Слезами залит мир безбрежный,

Вся наша жизнь – тяжелый труд,

Но день настанет неизбежный...



В камеру вбежал дежурный надзиратель:

– Прекратить! По-хорошему предупреждаю!

Но все арестанты разом подхватили:

Лейся в даль, наш напев! Мчись кругом!

Над миром наше знамя реет,

И несет клич борьбы, мести гром...



Ворвались три стражника, щедро наделили подзатыльниками и зуботычинами. Но Серго злее всех кричал:

– Пока не явится начальник тюрьмы, не прекратим!

Вскоре – уже вечерело – в мятежную камеру пожаловали их сиятельство барон Зимберг. Розовощек, белокур, похож на императора Александра Первого, каким Серго представлял того по портретам. Палаш, пуговицы, генеральские погоны – все сияет и сверкает. Пение тут же прекратилось, и арестанты встали навытяжку.

Барона шлиссельбуржцы боялись и уважали. Обычно солдаты с опаской ждали: вот каторжник выкинет что-то. Каторжники знали, что их побаивались. Это возбуждало стремление покуражиться. И в то же время нравились лишь начальники, не боявшиеся арестантов.
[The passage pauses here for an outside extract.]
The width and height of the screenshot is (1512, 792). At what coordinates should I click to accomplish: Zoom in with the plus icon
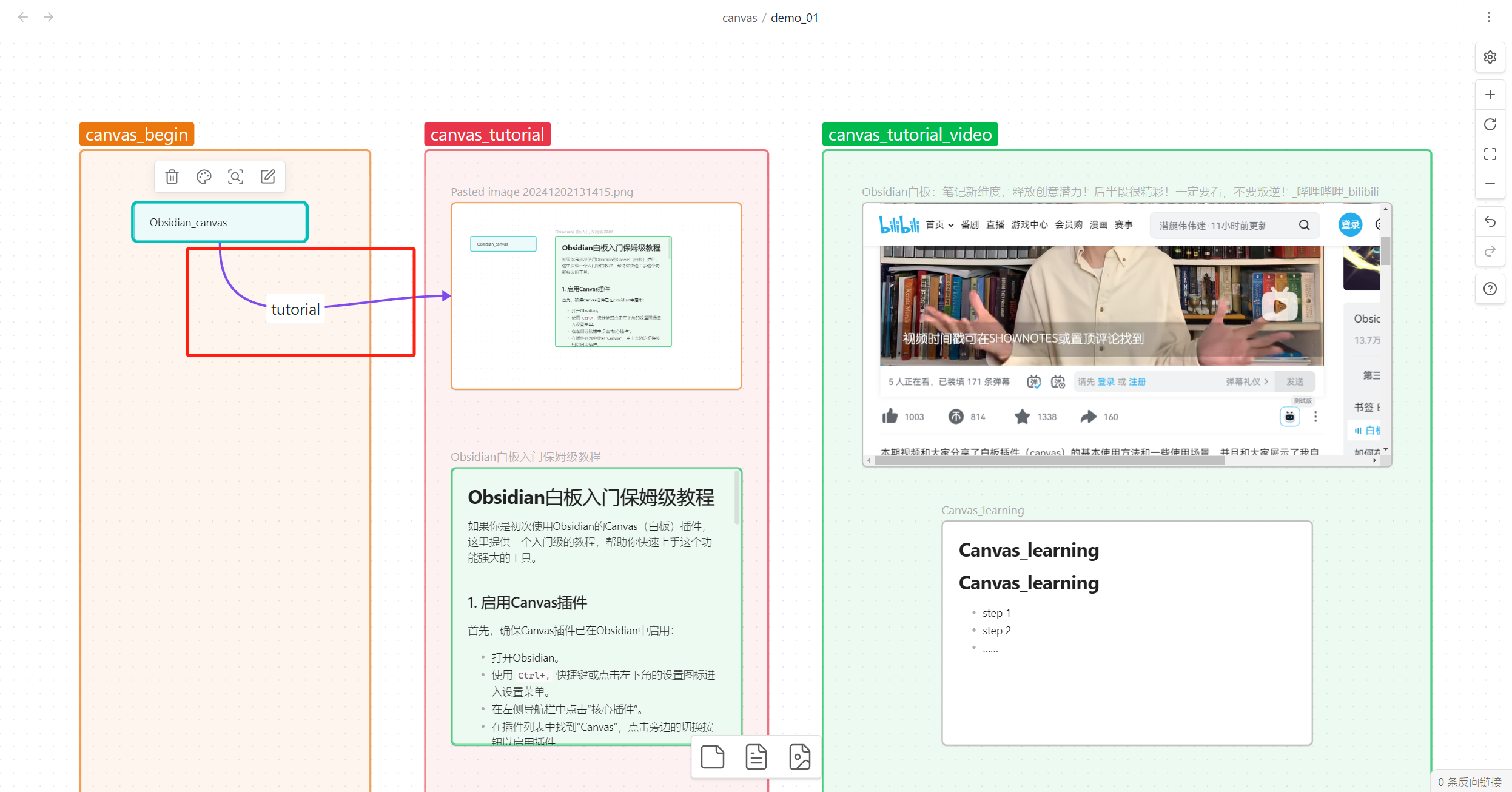pyautogui.click(x=1490, y=95)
Когда они замечали, что Зимберг ходил по крепости без охраны, это приятно поражало их. Если что-то среди них назревало, то в присутствии барона никогда не прорывалось. Надеясь на это, как на верное средство укрощения страстей, барон и явился в камеру. Острыми, ощупывающими глазами без труда определил в Серго зачинщика, обратился к нему почти вкрадчиво:

– Напрасно изволите беспокоиться. Хотя вы и лишены прав состояния, государь милосерд. И мы, слуги его, радетельны. Да-с. Вы – человек идеи, готовый за нее, так сказать, на крест. Я умею это ценить. О вас мне все известно. Да-с. В январе минувшего, тысяча девятьсот двенадцатого, златоглавая Прага была осчастливлена невиданным наплывом российских большевиков. Конференция, собранная не без вашего усерднейшего содействия, возродила партию, определила направление дальнейшей работы. В Центральный Комитет, возглавляемый Ульяновым, был избран и «товарищ Серго». Самый молодой, кстати, среди всех избранников. Для проведения практической работы на территории нашего отечества в Праге было образовано Русское бюро, куда также был введен и «товарищ Серго». Прямым результатом упомянутой практической деятельности и явилось его пребывание в наших пенатах.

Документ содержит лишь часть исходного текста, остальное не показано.